Three Major Traps to Avoid When Building Enterprise Node.js Apps

As part of our current series on Node.js and as a follow-on from Five Enterprise Apps Using Node.js Under the Hood, in this post, we look at three major traps when building enterprise Node.js apps and workarounds for how to avoid them.

As we’ve seen, many enterprise-level organizations - from NASA to Netflix - are using Node.js to build their applications. While there are many advantages to using Node.js, there are some pitfalls that developers can fall foul of while developing their applications. Let’s take a look at three major ones and some of their workarounds.

1. Bugs introduced by dynamic typing

In programming languages, type systems are rules used to manage data in variables, expressions, and functions.

Dynamically typed languages check the type of the data when the program is running. Statically typed languages check data types when the program is being compiled. Dynamically typed languages have several advantages over statically typed languages, such as:

  • They are more concise: shorter code is quicker to write, read and maintain;
  • There are more possibilities for interactivity: dynamic typing is a good fit for interactive, REP-esque programming for rapid prototyping, real-time debugging of running program instances and live coding;
  • Test cases can catch runtime errors if you have a good test suite; Dynamic languages encourage a prototype-based approach, for instance in JavaScript and Node.js.

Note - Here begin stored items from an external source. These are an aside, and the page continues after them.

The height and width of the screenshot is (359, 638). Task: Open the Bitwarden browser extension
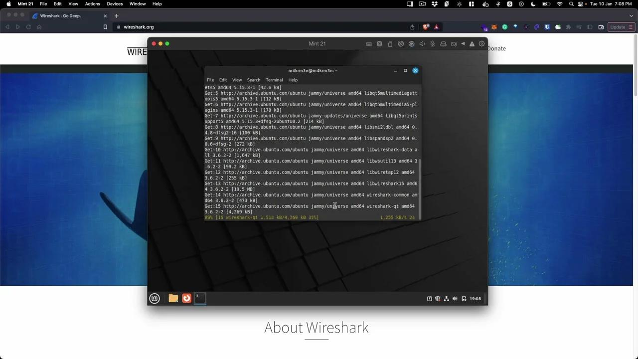[547, 27]
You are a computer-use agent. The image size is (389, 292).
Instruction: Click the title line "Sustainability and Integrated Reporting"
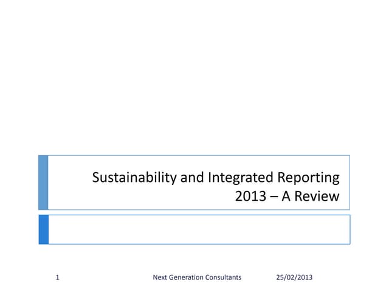coord(215,178)
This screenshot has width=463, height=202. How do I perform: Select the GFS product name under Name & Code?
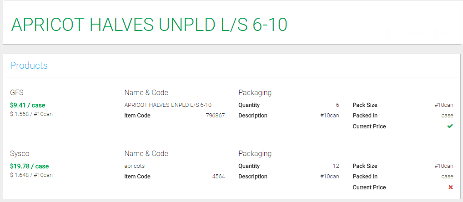point(168,105)
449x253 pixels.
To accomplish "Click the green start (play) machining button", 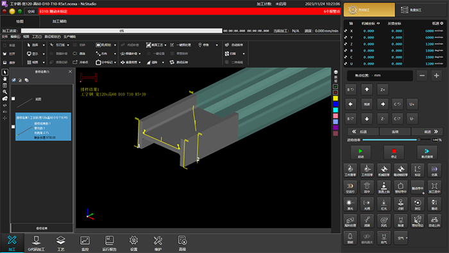I will click(x=360, y=152).
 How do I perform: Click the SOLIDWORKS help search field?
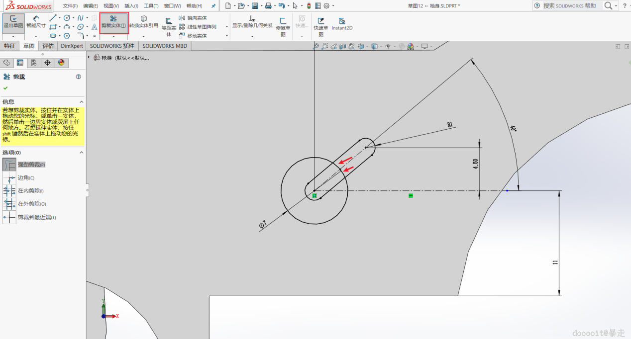pyautogui.click(x=570, y=6)
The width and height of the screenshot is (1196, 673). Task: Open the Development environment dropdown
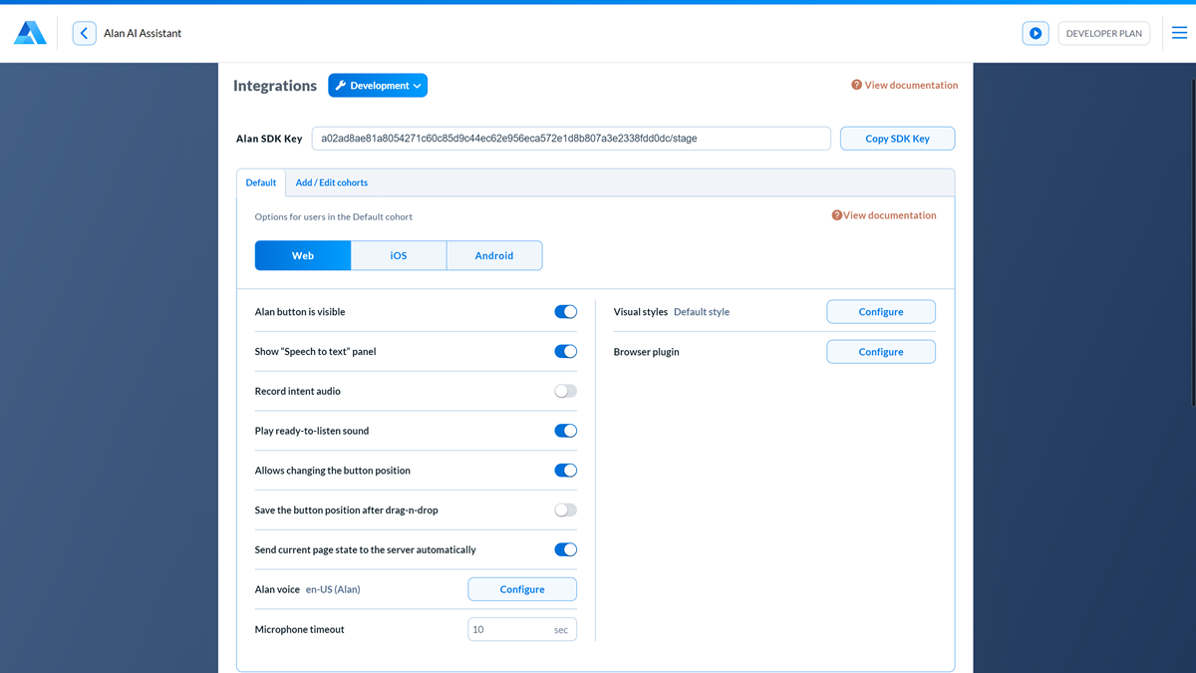378,85
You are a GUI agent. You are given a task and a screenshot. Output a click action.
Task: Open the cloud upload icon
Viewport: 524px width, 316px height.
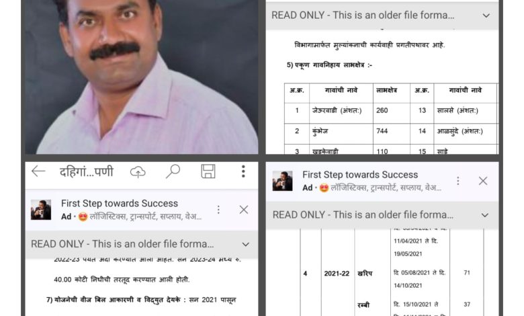(138, 172)
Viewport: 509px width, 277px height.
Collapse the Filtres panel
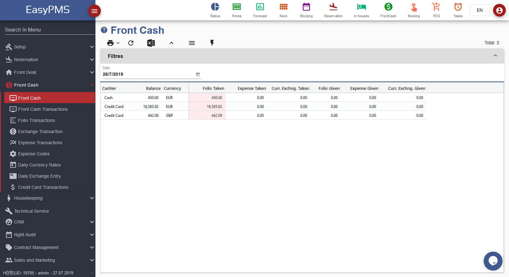pyautogui.click(x=495, y=56)
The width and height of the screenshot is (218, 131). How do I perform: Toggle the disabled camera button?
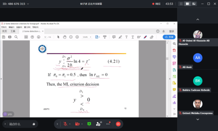point(77,124)
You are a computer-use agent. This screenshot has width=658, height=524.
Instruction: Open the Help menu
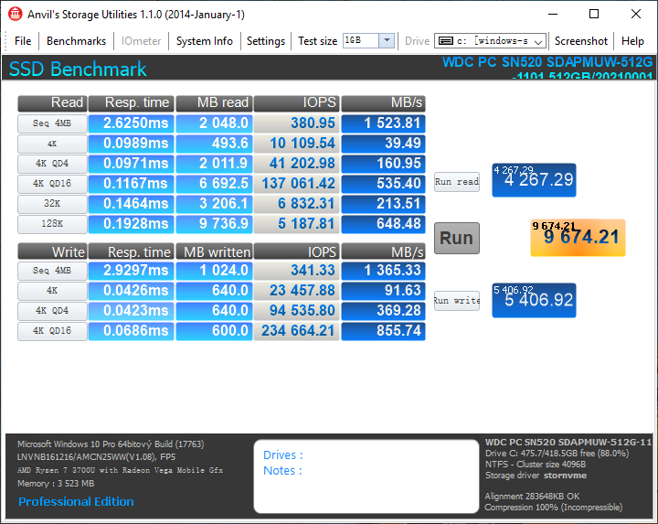click(x=632, y=41)
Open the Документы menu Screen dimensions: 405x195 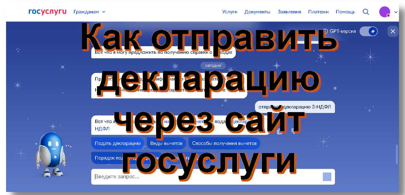[258, 11]
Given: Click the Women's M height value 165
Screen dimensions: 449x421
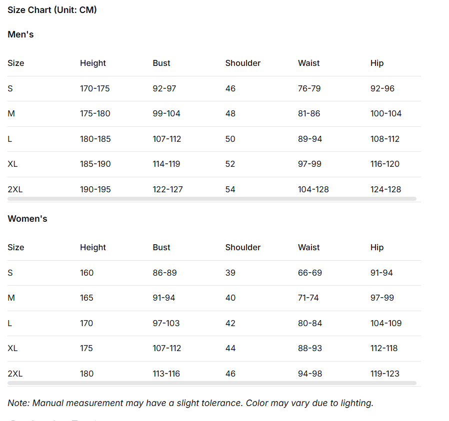Looking at the screenshot, I should click(x=87, y=298).
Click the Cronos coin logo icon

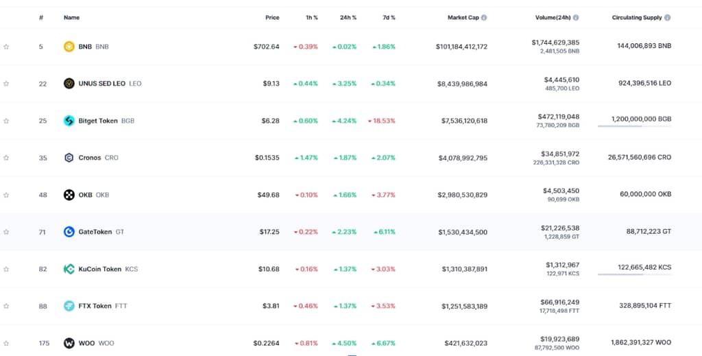click(x=69, y=158)
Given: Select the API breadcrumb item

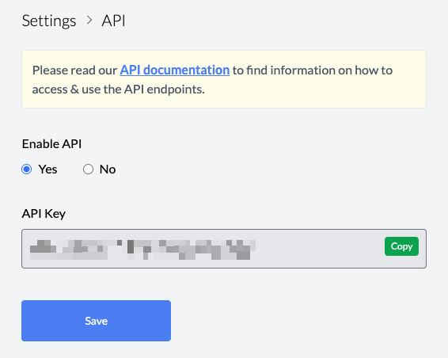Looking at the screenshot, I should (x=113, y=21).
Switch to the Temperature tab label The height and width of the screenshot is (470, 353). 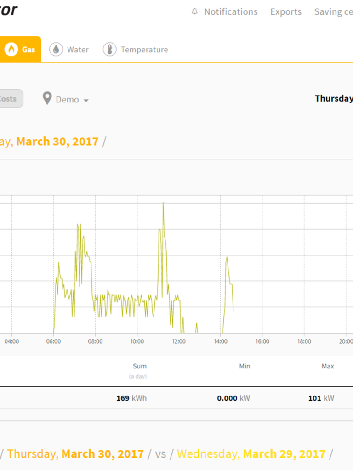[x=144, y=50]
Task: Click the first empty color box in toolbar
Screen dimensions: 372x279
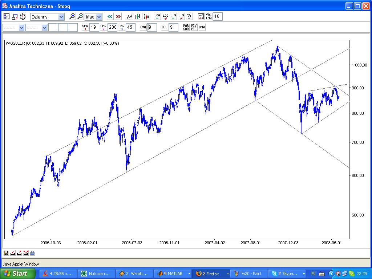Action: (53, 28)
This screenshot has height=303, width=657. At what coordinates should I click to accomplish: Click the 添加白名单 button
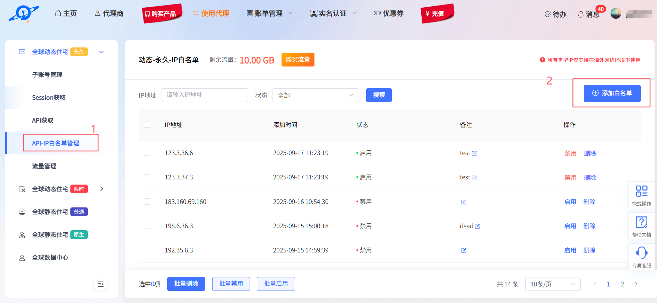612,93
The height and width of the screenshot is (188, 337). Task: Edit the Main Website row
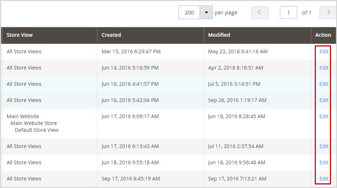pyautogui.click(x=324, y=117)
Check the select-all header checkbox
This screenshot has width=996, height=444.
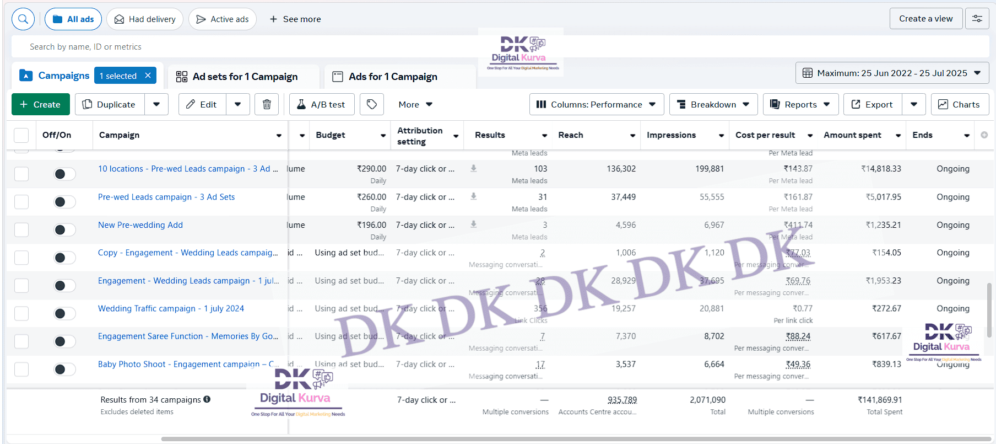21,135
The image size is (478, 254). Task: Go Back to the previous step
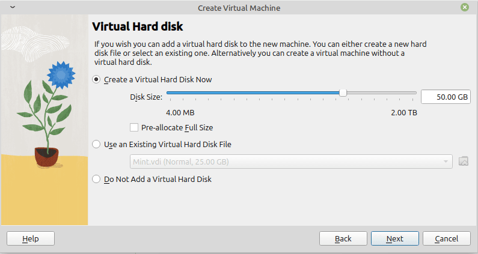[343, 238]
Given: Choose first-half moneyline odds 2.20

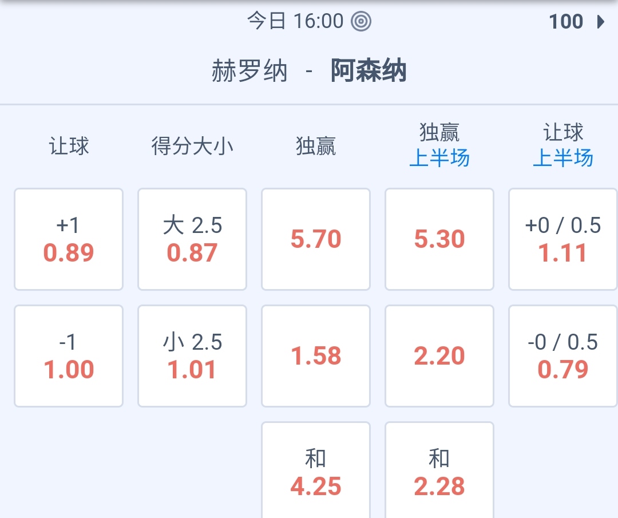Looking at the screenshot, I should pyautogui.click(x=439, y=356).
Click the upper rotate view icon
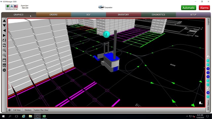The width and height of the screenshot is (212, 119). (x=4, y=40)
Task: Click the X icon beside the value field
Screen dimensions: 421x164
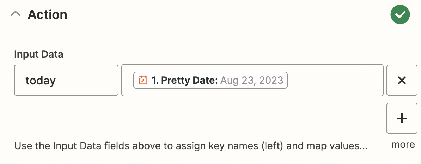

That said, dynamically typed languages can easily introduce bugs due to a lack of type checking.

How to avoid this?

TypeScript is an open source language that is a superset of JavaScript. It has various useful attributes:

  • Its main innovation is that it adds static typing to JavaScript, while being transcompilable to JavaScript.
  • It lets you describe the shape of an object, providing superior documentation and the opportunity to have TypeScript validate that your code will run correctly before you run it.
  • TypeScript code is changed into JavaScript code via the TypeScript compiler or Babel. The resulting code is clean and simple and runs anywhere JavaScript runs: in a browser, your apps or on Node.js.
  • As well as preventing bugs, TypeScript can improve the code editing process when used with a code editor with TypeScript integration.

2. Challenges with callbacks

Callbacks are fundamental to JavaScript’s design. In web browsers, events are taken care of by passing references to functions that act like callbacks. In Node.js, callbacks, until recently, have been the only way that asynchronous elements of your code could communicate with one another. They continue to be heavily used – for instance, package developers design their APIs around callbacks.

Some easy mistakes to make when using callbacks include:

Invoking a callback more than once.

How to avoid it: One way is to add a return keyword before every callback invocation.

Deeply nesting callbacks

Keeping a number of queued tasks in the background, each with its own callback, is known as “callback hell” and can lead to the code becoming difficult to understand and laborious to maintain.

How to avoid it:

  • Use a utility Node.js package, such as Async.js, that handles asynchronous JS patterns.
  • Declare these tasks as small functions and link them together.

Expecting callbacks to run synchronously

In other programming languages, we are used to two statements executing one after the other, except when there is an instruction to jump between statements. In JavaScript and Node.js, with callbacks, a specific function tends not to run well until the task it is waiting on is complete.

How to avoid it: Anything that needs to take place after a callback has fired should be invoked from within it.

Most of the issues that spring from nested callback functions can be overcome with the use of promises in Node.js. A promise is an enhancement to callback functions in Node.js. A promise can help alleviate the problems associated with nesting multiple callback functions together. The essential concept of a promise is the return value. Promises can be nested within one another to improve the look of code and make it easier to maintain, particularly when one asynchronous function is called after another.

3. Performance bottlenecks due to overuse of CPU-bound tasks

The biggest challenge developers face with Node.js is its inability to quickly process CPU bound tasks. When Node.js receives a CPU bound task, it sets all the CPU available to process it first, then answer other queued requests. This leads to slow processing and a delay in the event loop. As Node.js processes tasks asynchronously, it executes JS code on its single thread on an event basis, which can lead to an event loop.

How to avoid it?

Updates to Node.js have improved this issue in the last few years. In 2018, multithreading was introduced as an experimental feature with the 10.5.0 update. A new module called Worker threads enables the use of threads that execute JS in parallel. They are intended to help with performance of CPU-intensive JS operations. However, note that Worker threads can only be performed on machines with multiple cores since Node.js allows you to use one core per thread. Heavy parallel processes can be run on a different thread; however, this feature is still experimental in Node.js v12 (now on v14).

While Node.js is a relatively easy runtime for newcomers to get started on, there are some surprising gotchas. Fortunately, as we have seen, there are workarounds for the major traps and pitfalls.